> _What you need to do_
Copy each line of the entries below that contains the word "type", and leave out all other lines.
——————————
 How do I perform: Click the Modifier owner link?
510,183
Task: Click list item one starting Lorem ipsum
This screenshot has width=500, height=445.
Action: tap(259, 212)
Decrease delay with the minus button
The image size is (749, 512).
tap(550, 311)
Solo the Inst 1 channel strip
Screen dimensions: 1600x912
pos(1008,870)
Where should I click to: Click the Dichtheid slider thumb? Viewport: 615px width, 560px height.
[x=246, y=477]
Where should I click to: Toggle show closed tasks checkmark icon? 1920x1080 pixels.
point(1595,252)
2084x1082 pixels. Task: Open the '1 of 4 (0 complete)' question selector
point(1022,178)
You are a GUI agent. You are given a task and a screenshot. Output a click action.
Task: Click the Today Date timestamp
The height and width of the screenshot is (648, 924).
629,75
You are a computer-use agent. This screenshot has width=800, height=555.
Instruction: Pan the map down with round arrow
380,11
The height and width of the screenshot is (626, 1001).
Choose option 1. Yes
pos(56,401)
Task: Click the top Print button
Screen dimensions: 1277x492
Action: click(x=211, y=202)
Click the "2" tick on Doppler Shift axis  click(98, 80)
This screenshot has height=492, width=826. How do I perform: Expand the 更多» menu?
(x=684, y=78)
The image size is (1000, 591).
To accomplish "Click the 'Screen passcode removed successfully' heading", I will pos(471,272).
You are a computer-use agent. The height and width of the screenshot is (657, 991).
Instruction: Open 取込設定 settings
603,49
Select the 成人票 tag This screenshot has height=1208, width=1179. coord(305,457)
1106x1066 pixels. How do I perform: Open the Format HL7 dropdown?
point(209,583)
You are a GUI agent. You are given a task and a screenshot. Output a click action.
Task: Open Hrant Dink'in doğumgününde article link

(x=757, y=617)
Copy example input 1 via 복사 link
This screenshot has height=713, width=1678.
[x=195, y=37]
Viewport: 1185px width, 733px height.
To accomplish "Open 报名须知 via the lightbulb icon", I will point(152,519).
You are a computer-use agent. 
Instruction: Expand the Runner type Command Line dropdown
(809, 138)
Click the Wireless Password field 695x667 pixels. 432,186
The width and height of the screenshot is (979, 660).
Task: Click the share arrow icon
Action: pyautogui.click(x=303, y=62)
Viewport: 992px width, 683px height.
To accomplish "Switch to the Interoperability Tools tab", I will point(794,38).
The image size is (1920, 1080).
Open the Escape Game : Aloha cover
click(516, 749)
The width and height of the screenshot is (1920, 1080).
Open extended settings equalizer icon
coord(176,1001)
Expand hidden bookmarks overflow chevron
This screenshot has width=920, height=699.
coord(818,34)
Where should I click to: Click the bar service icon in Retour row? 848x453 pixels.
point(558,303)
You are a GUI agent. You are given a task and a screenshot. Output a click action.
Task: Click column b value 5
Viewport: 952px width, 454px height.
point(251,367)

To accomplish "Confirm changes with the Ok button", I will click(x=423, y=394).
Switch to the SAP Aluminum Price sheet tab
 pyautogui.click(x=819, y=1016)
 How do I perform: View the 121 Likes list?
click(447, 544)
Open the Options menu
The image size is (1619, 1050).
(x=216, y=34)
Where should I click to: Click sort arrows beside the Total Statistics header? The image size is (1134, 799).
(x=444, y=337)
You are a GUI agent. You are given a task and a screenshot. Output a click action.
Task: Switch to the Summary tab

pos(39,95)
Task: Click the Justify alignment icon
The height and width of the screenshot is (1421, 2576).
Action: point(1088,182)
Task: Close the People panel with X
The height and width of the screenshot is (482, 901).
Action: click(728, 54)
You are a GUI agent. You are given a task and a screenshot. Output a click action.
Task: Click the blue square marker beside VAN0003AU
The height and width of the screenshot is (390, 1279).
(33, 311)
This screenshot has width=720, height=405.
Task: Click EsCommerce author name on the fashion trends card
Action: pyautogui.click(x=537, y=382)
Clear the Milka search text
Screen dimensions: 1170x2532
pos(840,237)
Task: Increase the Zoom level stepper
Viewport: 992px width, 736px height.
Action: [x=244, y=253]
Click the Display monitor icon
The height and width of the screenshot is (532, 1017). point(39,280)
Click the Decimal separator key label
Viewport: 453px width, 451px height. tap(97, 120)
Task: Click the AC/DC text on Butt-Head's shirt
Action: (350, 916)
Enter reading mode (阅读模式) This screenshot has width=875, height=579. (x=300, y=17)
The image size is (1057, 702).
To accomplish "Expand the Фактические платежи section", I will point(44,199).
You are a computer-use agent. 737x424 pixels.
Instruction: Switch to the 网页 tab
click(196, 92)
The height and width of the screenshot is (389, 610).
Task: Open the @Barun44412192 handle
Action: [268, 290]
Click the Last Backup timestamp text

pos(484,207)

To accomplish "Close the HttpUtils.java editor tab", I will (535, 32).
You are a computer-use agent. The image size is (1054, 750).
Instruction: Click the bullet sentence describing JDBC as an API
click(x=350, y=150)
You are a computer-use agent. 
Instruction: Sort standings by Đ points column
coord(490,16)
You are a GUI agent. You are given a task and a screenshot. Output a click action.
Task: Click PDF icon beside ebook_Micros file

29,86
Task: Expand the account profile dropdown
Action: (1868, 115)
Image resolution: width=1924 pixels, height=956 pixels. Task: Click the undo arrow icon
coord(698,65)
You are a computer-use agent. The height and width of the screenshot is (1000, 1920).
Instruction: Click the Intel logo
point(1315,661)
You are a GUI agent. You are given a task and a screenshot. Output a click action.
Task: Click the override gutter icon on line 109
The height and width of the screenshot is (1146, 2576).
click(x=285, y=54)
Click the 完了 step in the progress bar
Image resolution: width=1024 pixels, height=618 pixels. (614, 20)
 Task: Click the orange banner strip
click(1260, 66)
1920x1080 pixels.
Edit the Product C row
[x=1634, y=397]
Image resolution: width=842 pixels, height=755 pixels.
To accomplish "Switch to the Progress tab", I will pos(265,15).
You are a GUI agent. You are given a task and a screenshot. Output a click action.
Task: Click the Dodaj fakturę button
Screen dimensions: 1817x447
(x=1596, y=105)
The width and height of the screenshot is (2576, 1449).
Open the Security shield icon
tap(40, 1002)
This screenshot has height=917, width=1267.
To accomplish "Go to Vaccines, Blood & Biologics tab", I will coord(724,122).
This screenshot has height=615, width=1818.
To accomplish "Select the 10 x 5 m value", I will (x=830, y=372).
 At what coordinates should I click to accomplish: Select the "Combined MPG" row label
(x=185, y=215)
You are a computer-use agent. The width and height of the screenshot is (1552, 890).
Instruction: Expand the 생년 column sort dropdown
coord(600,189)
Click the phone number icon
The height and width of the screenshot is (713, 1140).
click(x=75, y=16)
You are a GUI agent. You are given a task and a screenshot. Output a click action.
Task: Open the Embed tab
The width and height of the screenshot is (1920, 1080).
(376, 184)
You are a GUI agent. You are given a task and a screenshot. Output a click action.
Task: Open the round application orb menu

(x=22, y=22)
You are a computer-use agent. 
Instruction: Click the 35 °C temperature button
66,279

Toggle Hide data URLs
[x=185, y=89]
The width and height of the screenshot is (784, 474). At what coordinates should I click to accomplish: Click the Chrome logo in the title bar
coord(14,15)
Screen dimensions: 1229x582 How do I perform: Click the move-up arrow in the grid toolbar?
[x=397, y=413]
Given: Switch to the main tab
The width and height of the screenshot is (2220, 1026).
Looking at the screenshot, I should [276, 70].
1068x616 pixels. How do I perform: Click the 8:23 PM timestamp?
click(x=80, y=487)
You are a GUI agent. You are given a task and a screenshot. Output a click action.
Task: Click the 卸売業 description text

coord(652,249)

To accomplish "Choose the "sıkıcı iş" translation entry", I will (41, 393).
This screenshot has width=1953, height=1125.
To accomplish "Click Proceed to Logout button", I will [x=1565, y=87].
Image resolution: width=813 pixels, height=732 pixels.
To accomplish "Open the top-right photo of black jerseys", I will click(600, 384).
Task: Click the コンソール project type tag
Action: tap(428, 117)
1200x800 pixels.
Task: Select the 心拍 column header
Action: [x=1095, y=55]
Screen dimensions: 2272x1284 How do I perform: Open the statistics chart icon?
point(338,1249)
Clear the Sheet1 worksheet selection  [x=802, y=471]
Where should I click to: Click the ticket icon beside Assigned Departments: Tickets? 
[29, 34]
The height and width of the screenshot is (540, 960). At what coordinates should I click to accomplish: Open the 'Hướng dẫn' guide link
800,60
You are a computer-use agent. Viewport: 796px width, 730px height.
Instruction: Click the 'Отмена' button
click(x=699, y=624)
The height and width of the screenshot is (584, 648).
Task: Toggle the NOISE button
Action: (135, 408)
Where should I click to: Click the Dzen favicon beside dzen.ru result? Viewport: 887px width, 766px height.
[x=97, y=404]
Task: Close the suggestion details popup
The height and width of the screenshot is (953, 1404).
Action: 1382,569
——————————
> _Final result_
Instruction: Expand the Runner type Command Line dropdown
Task: Click the コンソール project type tag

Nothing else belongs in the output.